Technical and transfer programs are offered to students. There are three campuses: New Bern (main campus), Havelock and MCAS Cherry Point in Craven County, North Carolina.

== New Bern campus (main) ==
New Bern is where most of the classes and college offices are located; it is also the seat of government for Craven County. The buildings in New Bern house the college studies and student activities. Many students who attend this campus live in New Bern or surrounding areas, including Havelock. The college's students transfer to East Carolina University, North Carolina State University and other UNC system campuses, as well as other four-year institutions. The Bosch and Siemens Advanced Manufacturing Center and a new Business/Information Technology Building were completed in 2008 on this campus.

== Havelock campus ==
The Havelock Campus is primarily known for being the home of the Institute of Aeronautical Technology (IAT).
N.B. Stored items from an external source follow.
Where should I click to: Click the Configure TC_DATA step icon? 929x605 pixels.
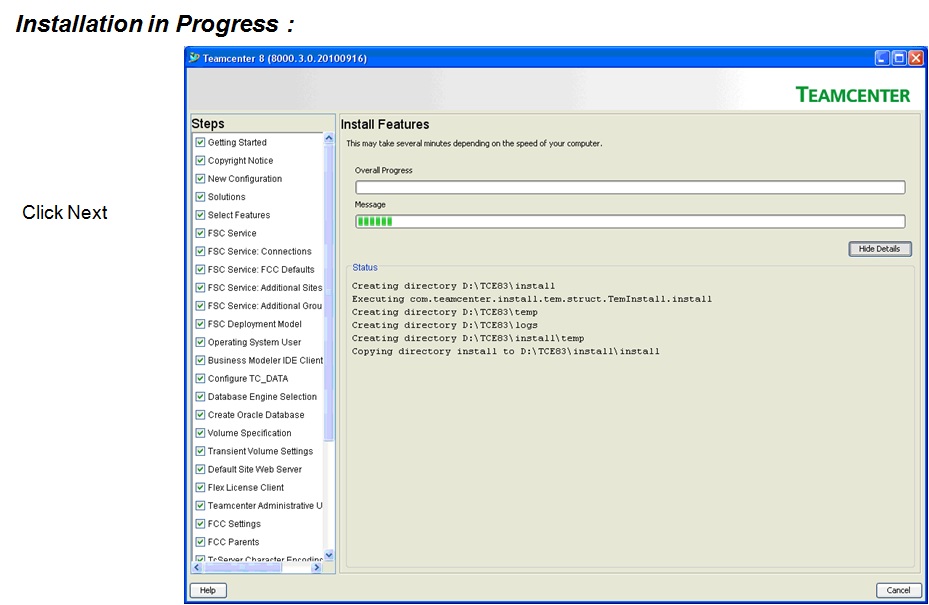pyautogui.click(x=200, y=378)

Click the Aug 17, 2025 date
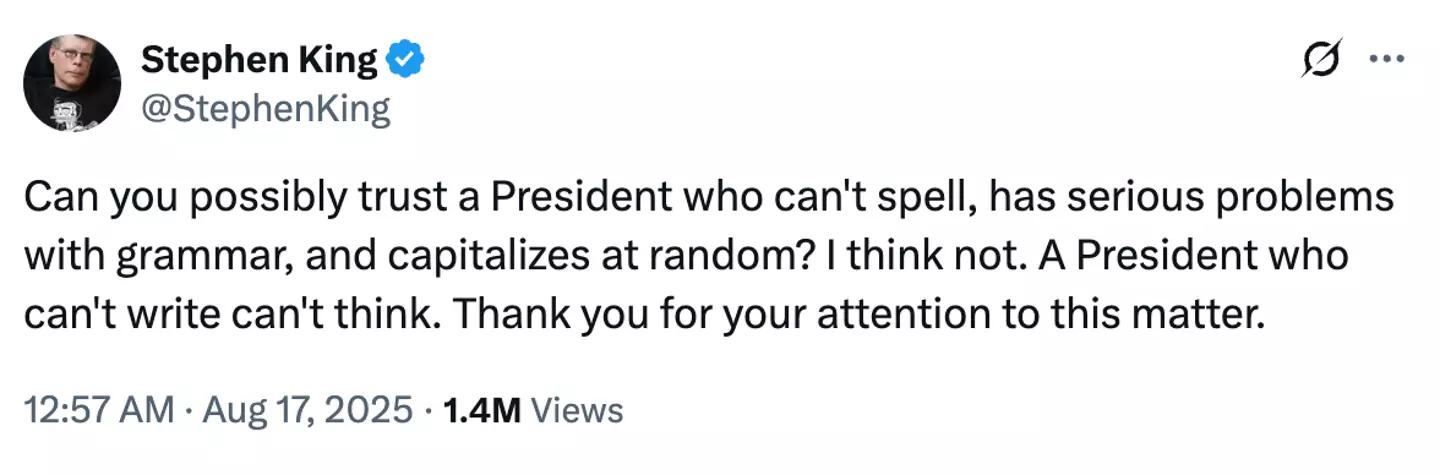pyautogui.click(x=307, y=410)
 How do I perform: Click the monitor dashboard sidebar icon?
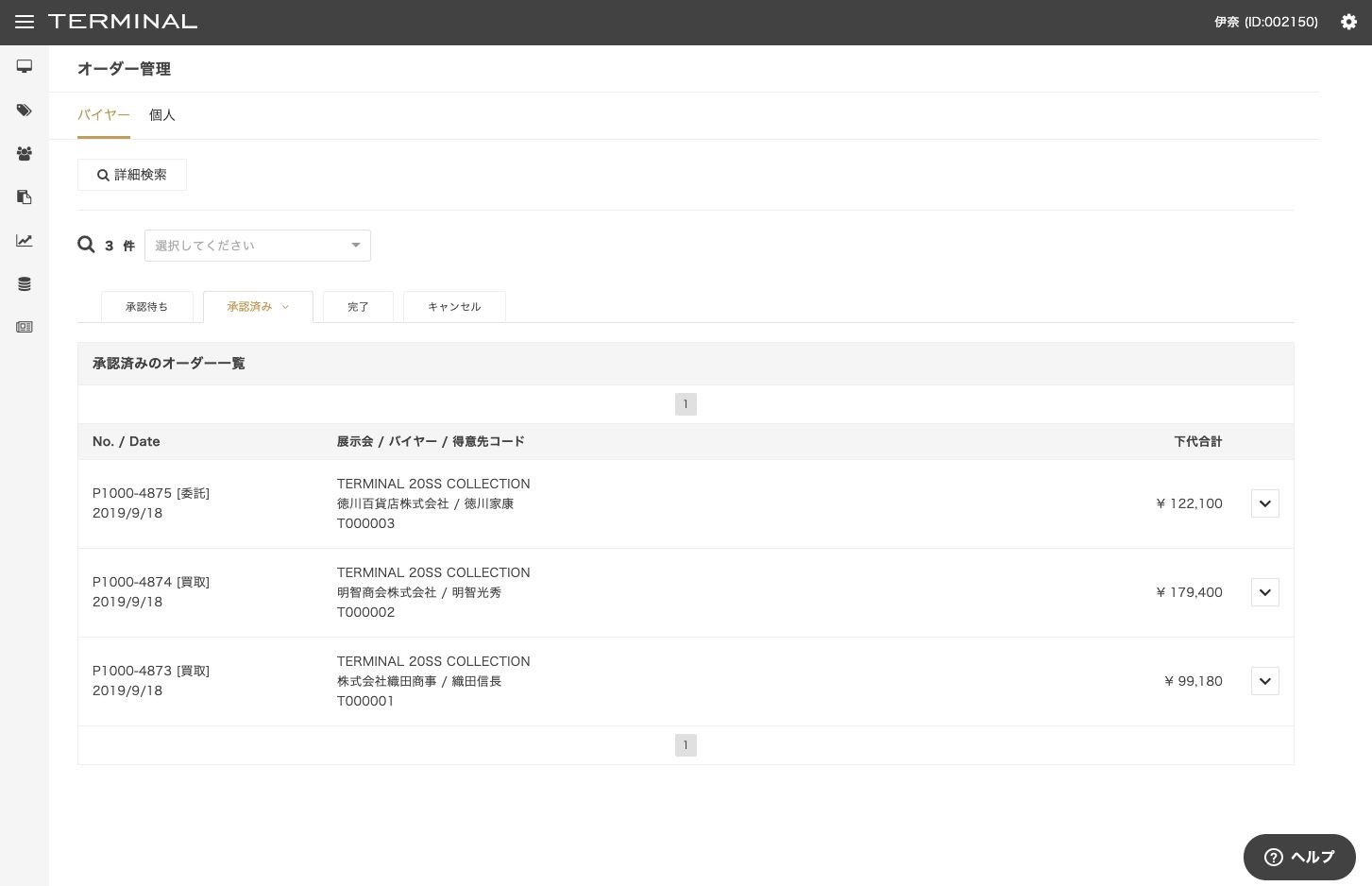[25, 66]
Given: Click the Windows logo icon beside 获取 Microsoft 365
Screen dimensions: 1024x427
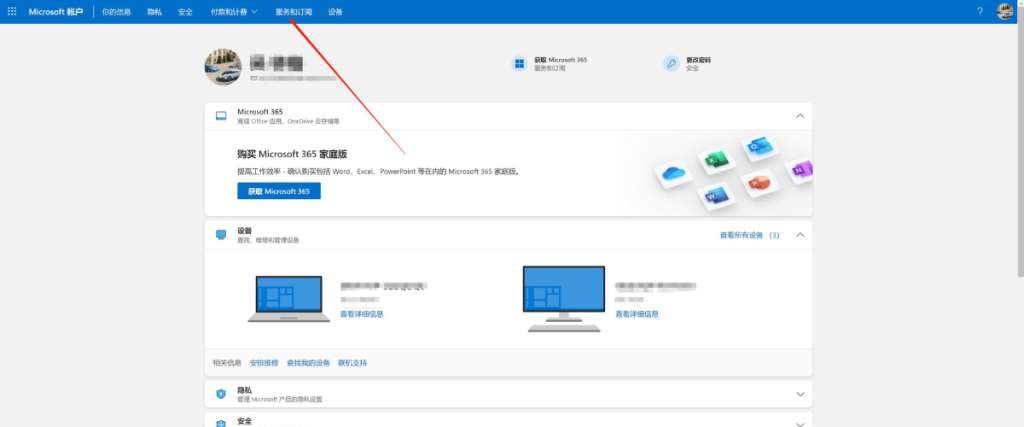Looking at the screenshot, I should (520, 64).
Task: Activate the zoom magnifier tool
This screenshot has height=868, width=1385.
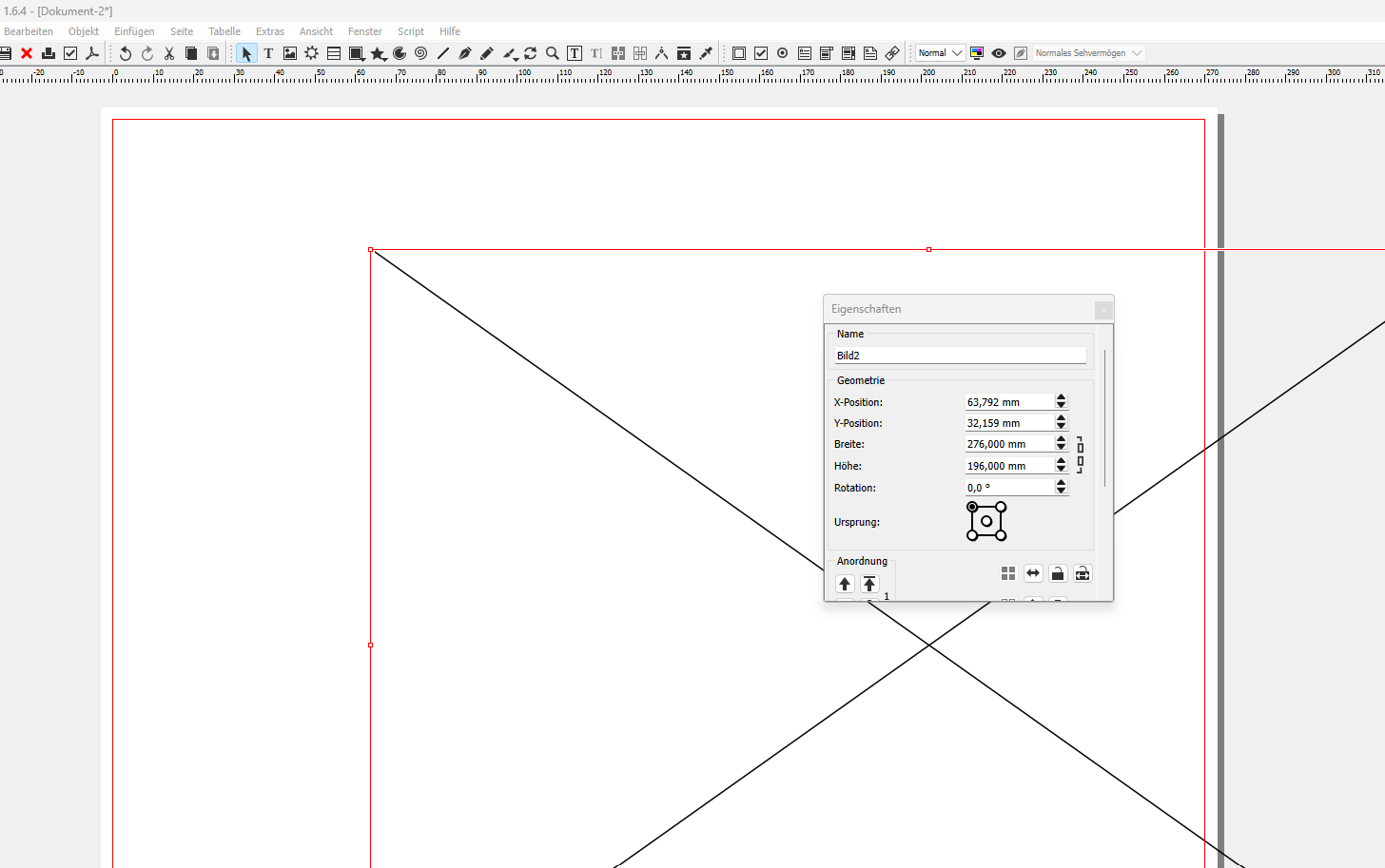Action: click(552, 53)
It is close to MCAS Cherry Point and to Fleet Readiness Center East, a naval aviation repair facility providing jobs for graduates of IAT. Several classes are held here, online, Cherry Point campus, or at Havelock High School.

The Havelock campus consists of three buildings: the Craven-Carteret-Pamlico Regional Library, the Lewis Redd classroom and laboratory building, and the IAT. The Redd Building contains the administration offices for the Havelock campus, six computer labs, classrooms, and the Academic Skills Center.
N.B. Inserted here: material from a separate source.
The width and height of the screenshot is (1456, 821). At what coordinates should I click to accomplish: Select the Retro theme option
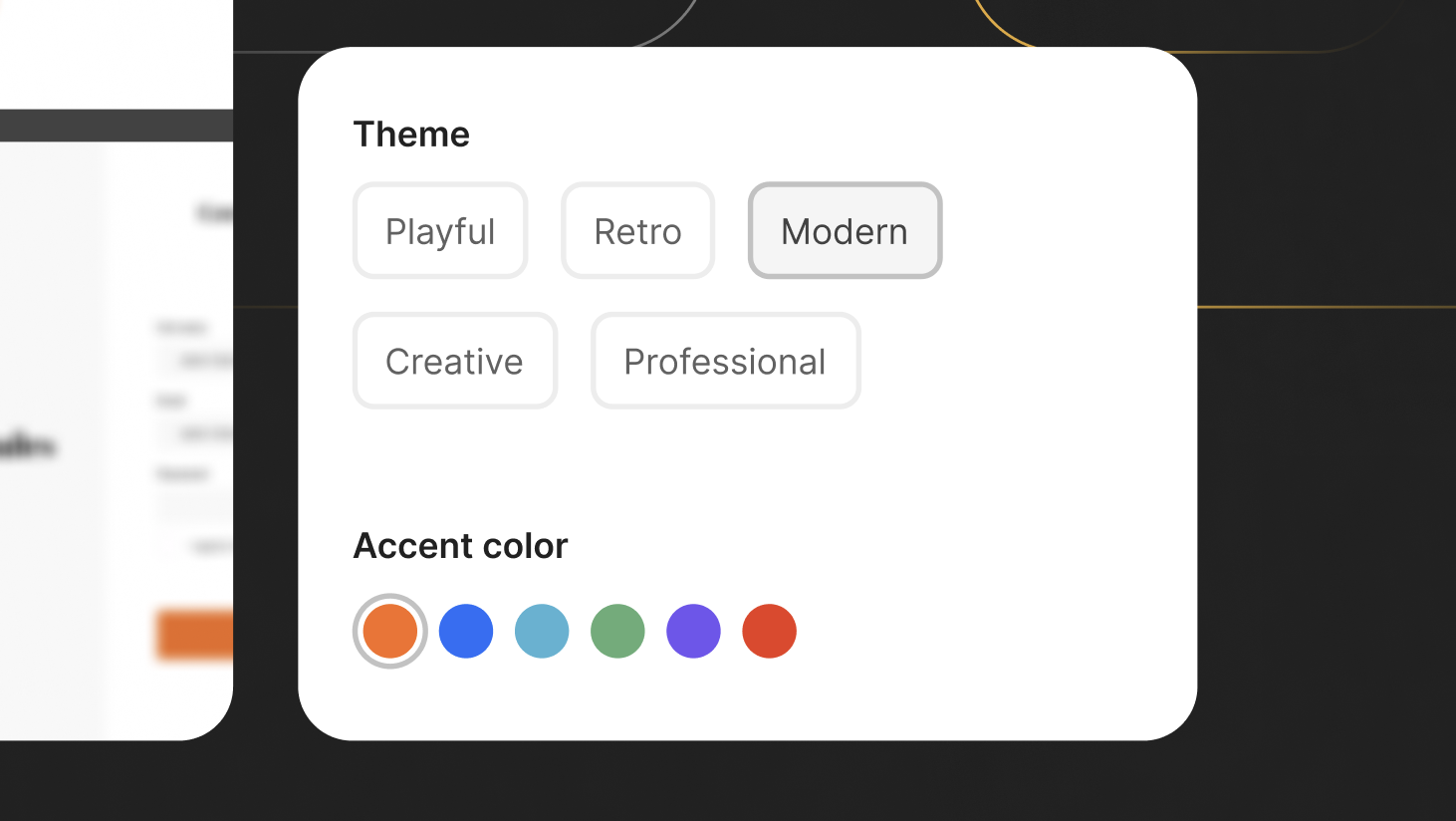click(x=637, y=230)
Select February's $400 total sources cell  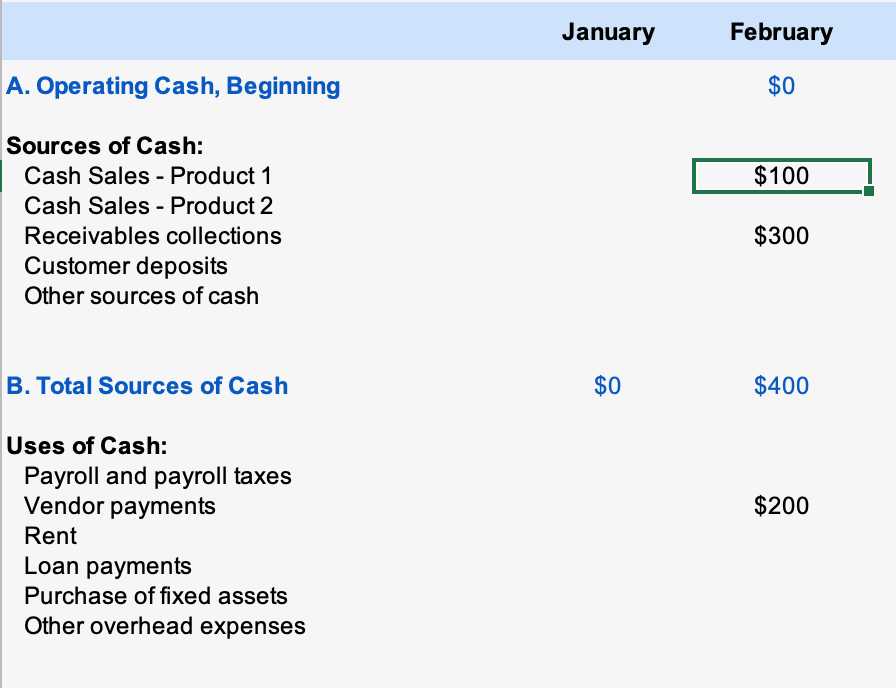click(x=781, y=386)
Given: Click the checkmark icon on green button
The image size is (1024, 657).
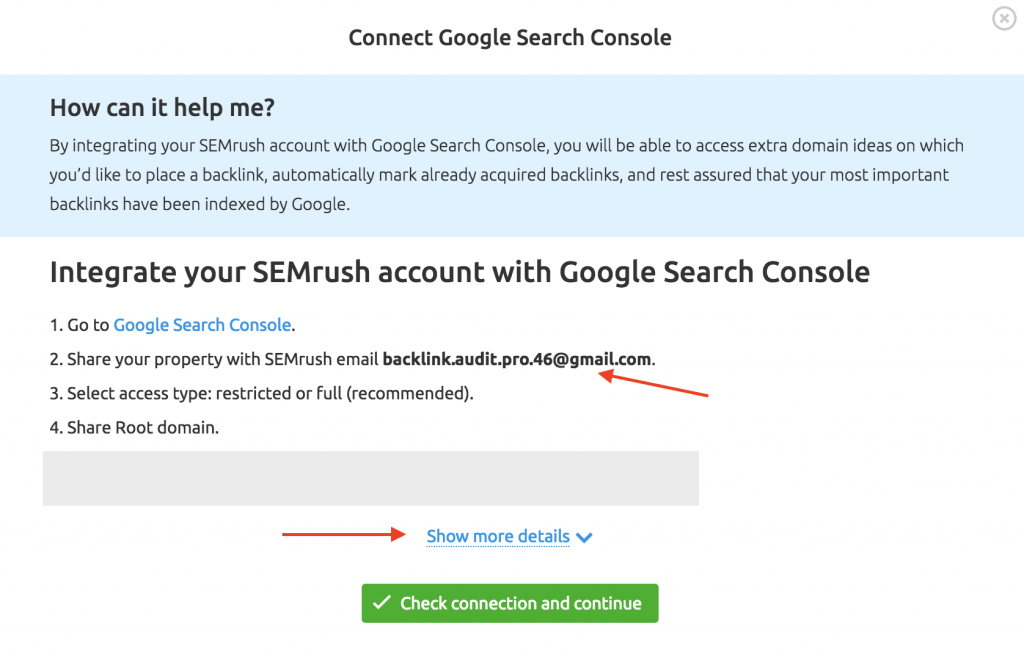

== MCAS Cherry Point campus ==
Located in the Training and Education building on the Marine Corps Air Station Cherry Point, the campus is available to anyone living on the base. Several classes from the Havelock Campus are held here; these can be attended by anyone (with a pass from the Base Pass Office).

== Craven Early College and Early College EAST ==
Craven Early College (CEC) and Early College EAST (ECE) were created out of a strong partnership between Craven County Schools and Craven Community College. The schools are small autonomous high schools on the college campuses (New Bern and Havelock, respectively). Each school accepts 50 students per year, from a pool of applicants that are selected through a lottery system. The schools' small sizes support innovative ideas, creative teachers, and attention to detail. Students who attend will graduate the five-year program with a high school diploma and up to two years of college credit toward a bachelor’s or an associate degree. The structure of the early colleges foster academic acceleration, personalization, and connections to workplace knowledge and skills. The schools are centered on improving graduation rates and preparing students for lifelong learning and entry into high-skill careers.